| Stored data |

---

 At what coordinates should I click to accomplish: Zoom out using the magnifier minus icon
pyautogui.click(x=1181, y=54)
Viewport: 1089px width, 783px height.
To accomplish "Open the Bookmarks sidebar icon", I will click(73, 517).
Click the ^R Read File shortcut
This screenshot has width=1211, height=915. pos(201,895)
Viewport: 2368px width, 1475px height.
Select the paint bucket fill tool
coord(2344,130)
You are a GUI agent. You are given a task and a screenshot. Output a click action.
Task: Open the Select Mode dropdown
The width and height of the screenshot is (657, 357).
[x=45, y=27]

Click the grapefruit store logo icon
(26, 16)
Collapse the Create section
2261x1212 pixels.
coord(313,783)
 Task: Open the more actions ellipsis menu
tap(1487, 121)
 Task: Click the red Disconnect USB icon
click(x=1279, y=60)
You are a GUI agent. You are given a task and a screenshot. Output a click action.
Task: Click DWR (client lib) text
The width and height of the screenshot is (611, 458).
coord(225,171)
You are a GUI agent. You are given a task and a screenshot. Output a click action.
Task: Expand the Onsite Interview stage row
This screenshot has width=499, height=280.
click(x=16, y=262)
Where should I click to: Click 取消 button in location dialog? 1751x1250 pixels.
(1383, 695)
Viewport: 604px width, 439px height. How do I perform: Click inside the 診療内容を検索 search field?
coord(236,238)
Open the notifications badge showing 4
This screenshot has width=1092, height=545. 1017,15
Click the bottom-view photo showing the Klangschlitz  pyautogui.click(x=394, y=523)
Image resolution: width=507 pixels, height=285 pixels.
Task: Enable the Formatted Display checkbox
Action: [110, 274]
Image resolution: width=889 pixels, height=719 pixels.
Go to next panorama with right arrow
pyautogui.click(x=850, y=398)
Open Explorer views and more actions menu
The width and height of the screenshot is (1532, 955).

---

| Exercise prompt |
Your answer should consist of every record, printed exactly as given.

| Solution for this exercise |
 At what coordinates should I click to accomplish: Zoom out using the magnifier minus icon
pyautogui.click(x=1181, y=54)
Viewport: 1089px width, 783px height.
To accomplish "Open the Bookmarks sidebar icon", I will click(73, 517).
Click the ^R Read File shortcut
This screenshot has width=1211, height=915. pos(201,895)
Viewport: 2368px width, 1475px height.
Select the paint bucket fill tool
coord(2344,130)
You are a GUI agent. You are given a task and a screenshot. Output a click action.
Task: Open the Select Mode dropdown
The width and height of the screenshot is (657, 357).
[x=45, y=27]

Click the grapefruit store logo icon
(26, 16)
Collapse the Create section
2261x1212 pixels.
coord(313,783)
 Task: Open the more actions ellipsis menu
tap(1487, 121)
 Task: Click the red Disconnect USB icon
click(x=1279, y=60)
You are a GUI agent. You are given a task and a screenshot. Output a click action.
Task: Click DWR (client lib) text
The width and height of the screenshot is (611, 458).
coord(225,171)
You are a GUI agent. You are given a task and a screenshot. Output a click action.
Task: Expand the Onsite Interview stage row
This screenshot has width=499, height=280.
click(x=16, y=262)
Where should I click to: Click 取消 button in location dialog? 1751x1250 pixels.
(1383, 695)
Viewport: 604px width, 439px height. How do I perform: Click inside the 診療内容を検索 search field?
coord(236,238)
Open the notifications badge showing 4
This screenshot has width=1092, height=545. 1017,15
Click the bottom-view photo showing the Klangschlitz  pyautogui.click(x=394, y=523)
Image resolution: width=507 pixels, height=285 pixels.
Task: Enable the Formatted Display checkbox
Action: [110, 274]
Image resolution: width=889 pixels, height=719 pixels.
Go to next panorama with right arrow
pyautogui.click(x=850, y=398)
Open Explorer views and more actions menu
The width and height of the screenshot is (1532, 955).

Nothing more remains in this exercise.